Decide whether each statement below agrees with the dog food thread, answering yes or no and quoting the deciding words. (a) The store that Rosco's Mom went to did not have Wellness CORE. (b) The person who replied currently feeds the golden girls Nature's Variety Prairie. (c) The reply says Wellness Core Reduced Fat has more moderate calcium/phosphorous than many grain free foods.

[start Document extract]

# California Natural or Nature's Variety??



## Penny & Maggie's Mom (Oct 4, 2007)

Rosco's Mom said:


> Has anyone heard of these foods??
> 
> I went to go buy Rosco some new food, preferrably grain free because he's itching like crazy, still. When i went to the doggie store, they didnt have Wellness CORE butthe lady gave me some samples from California Natural?? They also had Nature's Variety Instinct.
> 
> I was just wondering if anybody has tried these foods or if they're good quality?


If you're wanting comparisons, you can do so at http://www.dogfoodanalysis.com/dog_food_reviews/ I use the Wellness Core Reduced Fat with the golden girls but have no experience with the others. ( although I used the NV Prairie a year or two ago). The thing I like about the Core Red Fat is that the calorie count and fat is less than many grain free and also the calcium/phosphorous is much more moderate than many grain free too.


----------



## GoldenJoyx'stwo (Feb 25, 2007)

[end Document extract]
[start Supplied entries]

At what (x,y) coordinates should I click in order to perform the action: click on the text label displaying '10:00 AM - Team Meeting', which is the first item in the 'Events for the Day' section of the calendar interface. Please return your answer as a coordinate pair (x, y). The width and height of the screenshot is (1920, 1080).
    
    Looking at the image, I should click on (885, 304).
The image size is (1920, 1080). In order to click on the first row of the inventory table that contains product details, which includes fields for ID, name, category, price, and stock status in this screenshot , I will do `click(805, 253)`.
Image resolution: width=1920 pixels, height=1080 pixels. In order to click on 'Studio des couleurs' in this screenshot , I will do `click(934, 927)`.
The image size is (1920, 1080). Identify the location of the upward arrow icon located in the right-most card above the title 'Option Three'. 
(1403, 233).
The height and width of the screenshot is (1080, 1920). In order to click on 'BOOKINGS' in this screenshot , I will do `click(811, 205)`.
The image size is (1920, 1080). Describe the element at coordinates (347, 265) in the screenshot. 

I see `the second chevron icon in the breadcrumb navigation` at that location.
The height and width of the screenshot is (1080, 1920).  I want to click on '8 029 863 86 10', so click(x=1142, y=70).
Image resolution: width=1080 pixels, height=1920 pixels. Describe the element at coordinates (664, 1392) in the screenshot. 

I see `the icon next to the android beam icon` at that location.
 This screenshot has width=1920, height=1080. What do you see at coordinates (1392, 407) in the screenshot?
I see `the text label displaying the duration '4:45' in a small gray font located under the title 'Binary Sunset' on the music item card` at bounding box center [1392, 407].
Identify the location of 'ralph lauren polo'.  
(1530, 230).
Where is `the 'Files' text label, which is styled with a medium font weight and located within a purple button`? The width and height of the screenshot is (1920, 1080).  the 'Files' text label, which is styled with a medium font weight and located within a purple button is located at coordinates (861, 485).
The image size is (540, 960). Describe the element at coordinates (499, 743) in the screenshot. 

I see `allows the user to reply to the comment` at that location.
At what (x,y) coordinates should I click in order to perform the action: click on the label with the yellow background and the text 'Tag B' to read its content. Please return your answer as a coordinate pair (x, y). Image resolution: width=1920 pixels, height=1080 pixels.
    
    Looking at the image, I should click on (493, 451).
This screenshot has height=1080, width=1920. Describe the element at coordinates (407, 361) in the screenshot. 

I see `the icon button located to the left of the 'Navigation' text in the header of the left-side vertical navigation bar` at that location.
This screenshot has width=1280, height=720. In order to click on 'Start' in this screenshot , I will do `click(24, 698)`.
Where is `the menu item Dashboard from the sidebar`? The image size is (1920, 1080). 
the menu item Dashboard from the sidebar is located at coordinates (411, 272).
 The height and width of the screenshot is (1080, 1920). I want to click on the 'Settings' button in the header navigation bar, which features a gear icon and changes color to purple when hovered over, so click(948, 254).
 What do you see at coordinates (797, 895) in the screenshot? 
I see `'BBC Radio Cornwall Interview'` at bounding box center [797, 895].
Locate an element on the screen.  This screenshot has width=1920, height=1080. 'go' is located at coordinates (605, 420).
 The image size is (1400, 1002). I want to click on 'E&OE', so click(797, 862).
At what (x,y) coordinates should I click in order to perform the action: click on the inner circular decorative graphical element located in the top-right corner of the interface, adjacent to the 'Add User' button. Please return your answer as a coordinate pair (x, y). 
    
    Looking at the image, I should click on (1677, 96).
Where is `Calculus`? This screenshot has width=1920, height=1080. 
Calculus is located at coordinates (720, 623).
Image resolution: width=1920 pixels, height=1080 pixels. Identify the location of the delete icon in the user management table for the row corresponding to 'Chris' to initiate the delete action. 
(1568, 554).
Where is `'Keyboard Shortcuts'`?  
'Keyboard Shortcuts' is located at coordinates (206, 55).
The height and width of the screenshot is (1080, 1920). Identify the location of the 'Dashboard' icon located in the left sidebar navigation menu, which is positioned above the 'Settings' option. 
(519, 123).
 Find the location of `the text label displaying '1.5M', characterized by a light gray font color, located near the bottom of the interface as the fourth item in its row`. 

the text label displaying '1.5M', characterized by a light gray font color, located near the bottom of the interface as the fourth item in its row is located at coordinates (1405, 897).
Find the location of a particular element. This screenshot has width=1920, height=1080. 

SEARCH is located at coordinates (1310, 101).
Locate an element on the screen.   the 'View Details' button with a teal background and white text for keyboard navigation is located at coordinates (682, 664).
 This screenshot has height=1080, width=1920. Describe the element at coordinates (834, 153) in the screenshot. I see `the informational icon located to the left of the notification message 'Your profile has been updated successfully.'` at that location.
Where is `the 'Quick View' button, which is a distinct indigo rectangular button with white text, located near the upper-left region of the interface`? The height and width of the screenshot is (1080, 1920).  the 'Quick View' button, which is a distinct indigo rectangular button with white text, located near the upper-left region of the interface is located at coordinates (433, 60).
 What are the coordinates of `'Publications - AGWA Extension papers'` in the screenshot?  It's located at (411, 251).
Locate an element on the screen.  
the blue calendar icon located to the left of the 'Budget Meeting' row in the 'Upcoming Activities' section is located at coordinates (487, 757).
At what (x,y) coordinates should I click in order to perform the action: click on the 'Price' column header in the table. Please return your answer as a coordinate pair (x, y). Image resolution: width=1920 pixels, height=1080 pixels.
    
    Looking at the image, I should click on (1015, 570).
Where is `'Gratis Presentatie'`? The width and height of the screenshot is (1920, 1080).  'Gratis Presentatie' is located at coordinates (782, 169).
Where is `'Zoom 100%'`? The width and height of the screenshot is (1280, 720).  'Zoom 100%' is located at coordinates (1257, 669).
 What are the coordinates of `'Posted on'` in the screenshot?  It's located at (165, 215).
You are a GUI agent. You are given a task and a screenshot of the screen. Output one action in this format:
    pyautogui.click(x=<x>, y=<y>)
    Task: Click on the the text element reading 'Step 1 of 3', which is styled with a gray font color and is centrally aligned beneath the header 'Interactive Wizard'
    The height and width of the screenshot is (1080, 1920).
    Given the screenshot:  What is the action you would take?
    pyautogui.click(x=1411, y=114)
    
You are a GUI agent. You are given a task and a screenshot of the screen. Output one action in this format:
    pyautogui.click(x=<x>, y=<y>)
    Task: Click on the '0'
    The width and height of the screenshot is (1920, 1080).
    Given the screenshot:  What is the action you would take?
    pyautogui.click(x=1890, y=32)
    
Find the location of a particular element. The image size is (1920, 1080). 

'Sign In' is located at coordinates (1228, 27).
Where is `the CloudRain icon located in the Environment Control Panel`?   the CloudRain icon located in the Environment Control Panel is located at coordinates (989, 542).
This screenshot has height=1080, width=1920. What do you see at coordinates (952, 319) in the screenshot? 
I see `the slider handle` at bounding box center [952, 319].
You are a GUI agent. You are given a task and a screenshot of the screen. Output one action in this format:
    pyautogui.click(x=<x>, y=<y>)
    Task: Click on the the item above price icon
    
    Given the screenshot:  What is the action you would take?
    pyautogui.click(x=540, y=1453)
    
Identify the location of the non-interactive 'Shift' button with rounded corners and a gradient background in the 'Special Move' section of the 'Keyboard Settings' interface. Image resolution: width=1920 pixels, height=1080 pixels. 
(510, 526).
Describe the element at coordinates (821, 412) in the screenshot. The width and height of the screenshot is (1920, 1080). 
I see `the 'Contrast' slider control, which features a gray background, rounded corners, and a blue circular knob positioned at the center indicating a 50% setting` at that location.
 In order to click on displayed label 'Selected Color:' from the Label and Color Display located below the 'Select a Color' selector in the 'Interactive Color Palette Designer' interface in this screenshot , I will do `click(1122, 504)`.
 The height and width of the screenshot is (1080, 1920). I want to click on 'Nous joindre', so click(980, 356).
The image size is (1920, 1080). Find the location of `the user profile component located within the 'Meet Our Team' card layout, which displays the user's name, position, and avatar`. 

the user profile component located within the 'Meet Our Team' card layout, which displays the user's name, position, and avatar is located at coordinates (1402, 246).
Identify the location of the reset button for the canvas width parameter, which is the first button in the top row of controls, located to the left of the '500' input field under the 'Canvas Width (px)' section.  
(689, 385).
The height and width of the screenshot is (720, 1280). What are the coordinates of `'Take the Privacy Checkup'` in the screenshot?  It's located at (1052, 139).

[end Supplied entries]

**Result:**
(a) Yes: "they didnt have Wellness CORE"
(b) No: "I use the Wellness Core Reduced Fat with the golden girls"
(c) Yes: "the calcium/phosphorous is much more moderate than many grain free too"